In early 2013, IFS North America and Advantage Business Media conducted a study among executives with industrial companies to determine how respondents involved with enterprise resource planning (ERP) and other enterprise software perceived various methods of software provisioning, including on-premise, hosted, software as a service (SaaS) and private cloud.
Historically, ERP and other enterprise software was housed on servers on the premises of a business. The increasing availability of high bandwidth LAN, WAN, dark fiber and public Internet connections, however, has broken down the geographic barriers that made the on-premise delivery model the only option.
Another technological change that is affecting how enterprise software is provisioned is the availability of clustered server technology delivering variable capacity that can be sold on a pay-as-you-go basis.
Prior to this, servers ran applications in a linear design without extensive redundancy or scalability. Scalable and easily partitioned server technology is available now that can allow organizations with centralized computing resources to sell computing resources over the public Internet as a service. The infrastructure itself can be purchased as infrastructure as a service (IaaS), or it can be paired with an operating environment or other facilitating technologies as platform as a service (PaaS). Either way, an end user can be relieved from responsibility to purchase and maintain hardware.
Click through for results from a study looking at how individuals involved with enterprise resource planning (ERP) and other enterprise software perceived various methods of software provisioning, conducted by IFS North America.
When the software running on the platform is also sold as a service, the result is naturally referred to as software as a service (SaaS). In this study, IFS North America measured the level of usage, awareness of and preference for SaaS versus on-premise and other cloud-based delivery models when it comes to delivering mission-critical applications like ERP.
Usage of SaaS ERP is low in this sector, between five percent and 20 percent.
Interest in SaaS is lower than for on-premise and traditional hosting.
The vast majority of respondents have some level of familiarity with SaaS.
Respondents were asked open-ended questions about what they saw as the advantages and disadvantages of SaaS.
- Cost topped the list of advantages, with a minority of respondents specifying that capital cost would be lower.
- Cost was also mentioned frequently by respondents as a disadvantage of SaaS. While it is true that initial cost for an SaaS project is typically lower, the software license is only being rented and therefore it becomes more rather than less expensive after a period of years.
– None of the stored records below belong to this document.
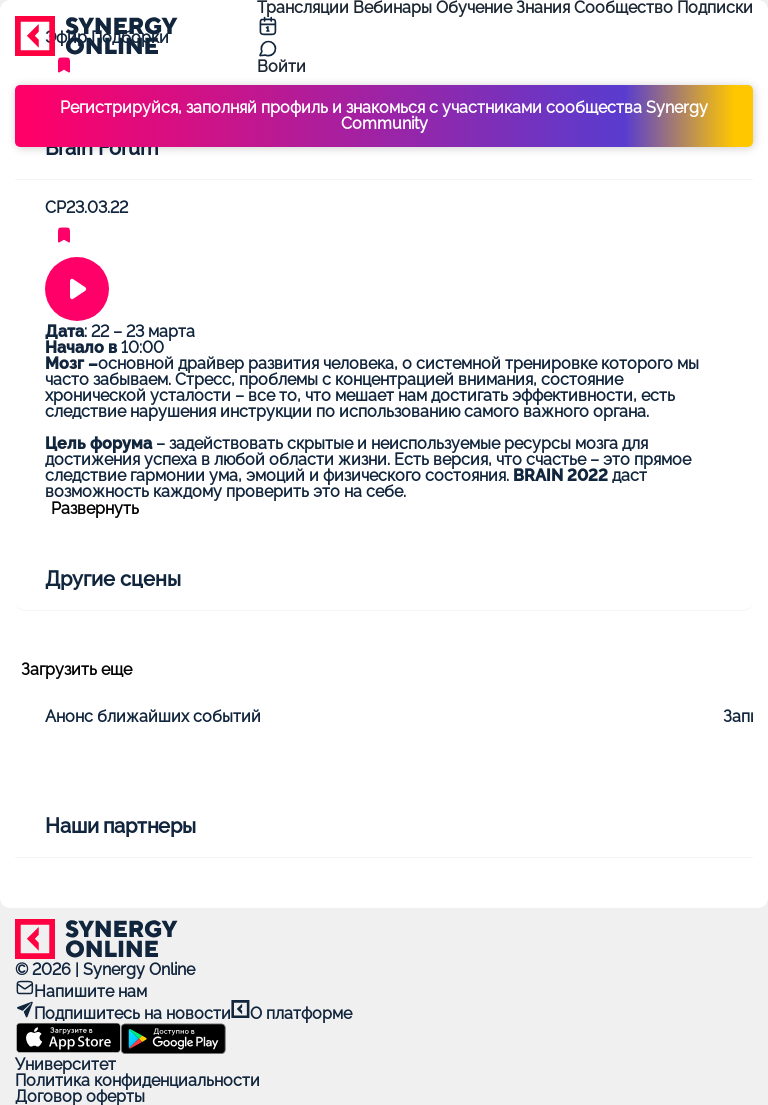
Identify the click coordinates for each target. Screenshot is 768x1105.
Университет (65, 1064)
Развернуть (95, 509)
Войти (281, 66)
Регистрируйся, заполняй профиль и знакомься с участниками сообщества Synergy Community (384, 115)
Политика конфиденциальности (137, 1080)
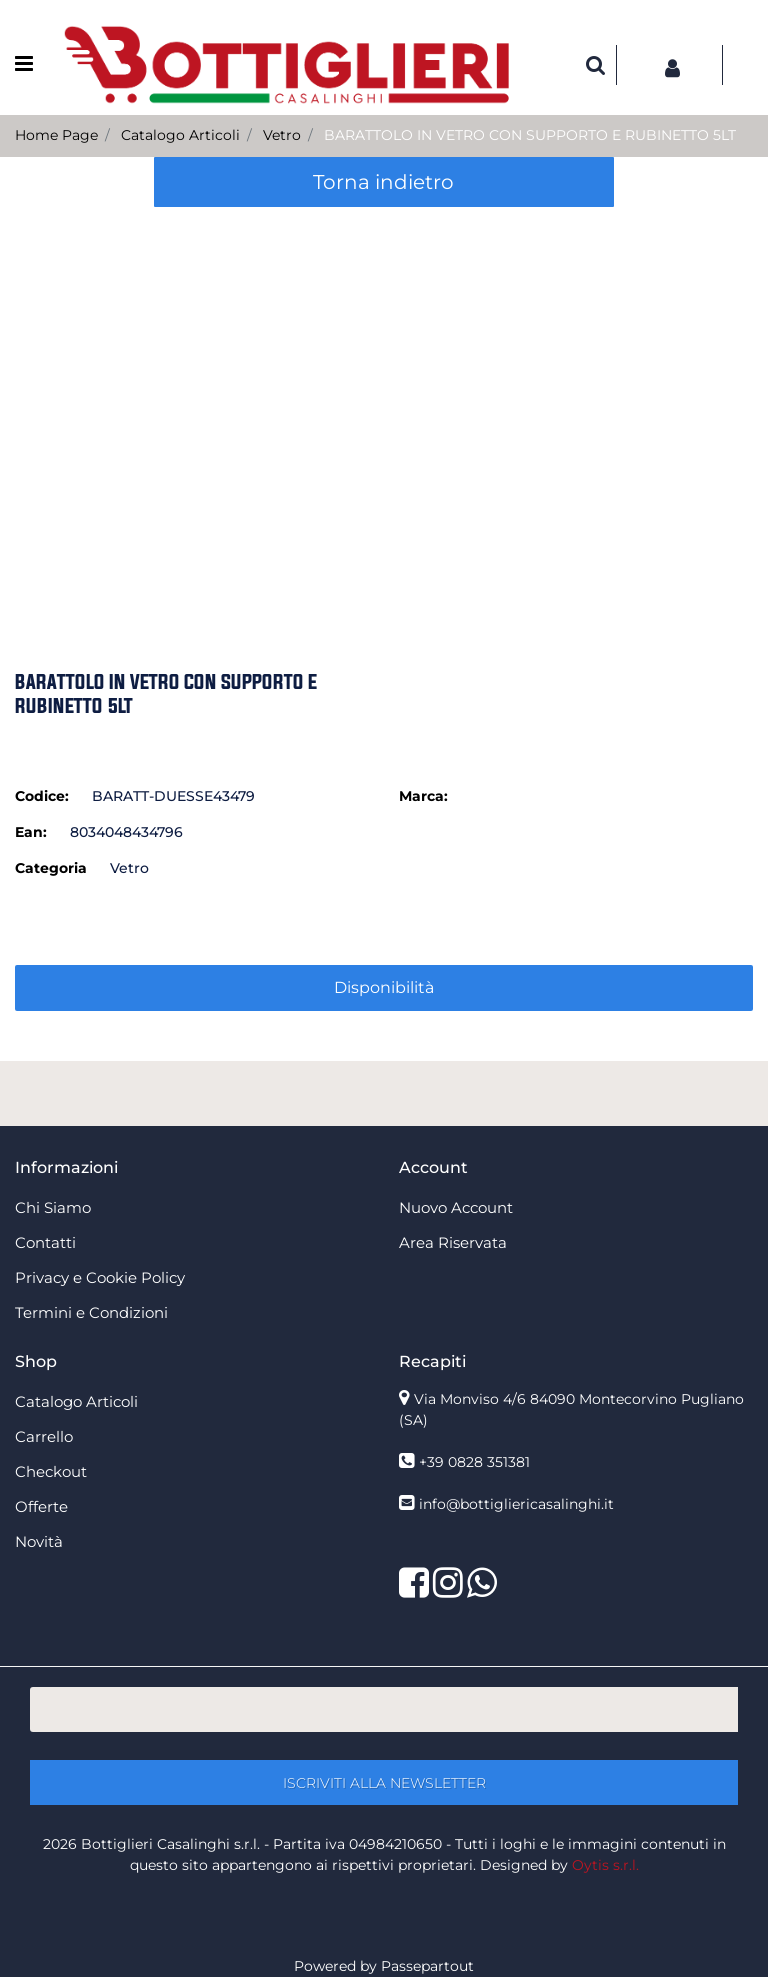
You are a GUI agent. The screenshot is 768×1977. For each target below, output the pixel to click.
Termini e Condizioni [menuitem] (91, 1312)
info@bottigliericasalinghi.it (516, 1504)
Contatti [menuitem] (45, 1242)
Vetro (282, 135)
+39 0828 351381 (474, 1462)
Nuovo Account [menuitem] (456, 1207)
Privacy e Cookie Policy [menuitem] (100, 1277)
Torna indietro (383, 182)
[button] (384, 411)
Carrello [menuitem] (44, 1436)
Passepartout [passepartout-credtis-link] (427, 1966)
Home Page (56, 135)
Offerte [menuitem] (41, 1506)
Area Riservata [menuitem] (453, 1242)
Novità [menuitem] (39, 1541)
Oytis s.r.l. (605, 1865)
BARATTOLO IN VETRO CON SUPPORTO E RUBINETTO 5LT (530, 135)
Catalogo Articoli (180, 135)
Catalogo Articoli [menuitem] (76, 1401)
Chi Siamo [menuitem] (53, 1207)
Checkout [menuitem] (51, 1471)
- Automated and centralized upgrades were also seen as an advantage for SaaS.
- Security and control tied among the most frequently-cited disadvantages. Cost was also a frequently-used term in these responses, as was ownership. The lack of ownership of the software contributes directly to the cost, so these issues may be seen as interdependent.
CRM is the application most frequently purchased through SaaS currently. And judging from the number of respondents saying they may buy SaaS CRM in the future, CRM represents perhaps the most significant growth area for SaaS vendors.
While private cloud has not received the coverage in the IT and business media that SaaS has, respondents were slightly more interested in private cloud than they were in SaaS.
- Gartner defines Private Cloud as: “A form of cloud computing where service access is limited or the customer has some control/ownership of the service implementation.”
- Private cloud is not a term used as ubiquitously as SaaS, but there is some degree of familiarity in the market.
- Interest in private cloud as a provisioning method for enterprise software on the whole seems somewhat higher (64.4 percent) than interest in SaaS (39.7 percent).
SaaS can be an attractive ERP provisioning system in some cases:
- For very small companies that have no internal infrastructure or IT capacity to support the software.
- For point solutions that are not mission critical.
- For businesses that in effect want to circumvent capital budgets and their IT department to implement enterprise software with less red tape.
SaaS is also an extremely attractive business model for some software vendors.
- Revenue for SaaS software companies tends to be much less volatile.
- Multipliers used in mergers and acquisitions for SaaS-only software companies tend to be very high due to the recurrent revenue that comes with the pay-as-you-go model.
For broader enterprise software implementations like ERP, IFS believes in the perpetual license model rather than the subscription model.
- Lower total cost to the customer over the typical 10-year-plus lifecycle for enterprise software.
- Many IFS customers are in aerospace and defense and in other industries where operating on a shared version of software would be problematic.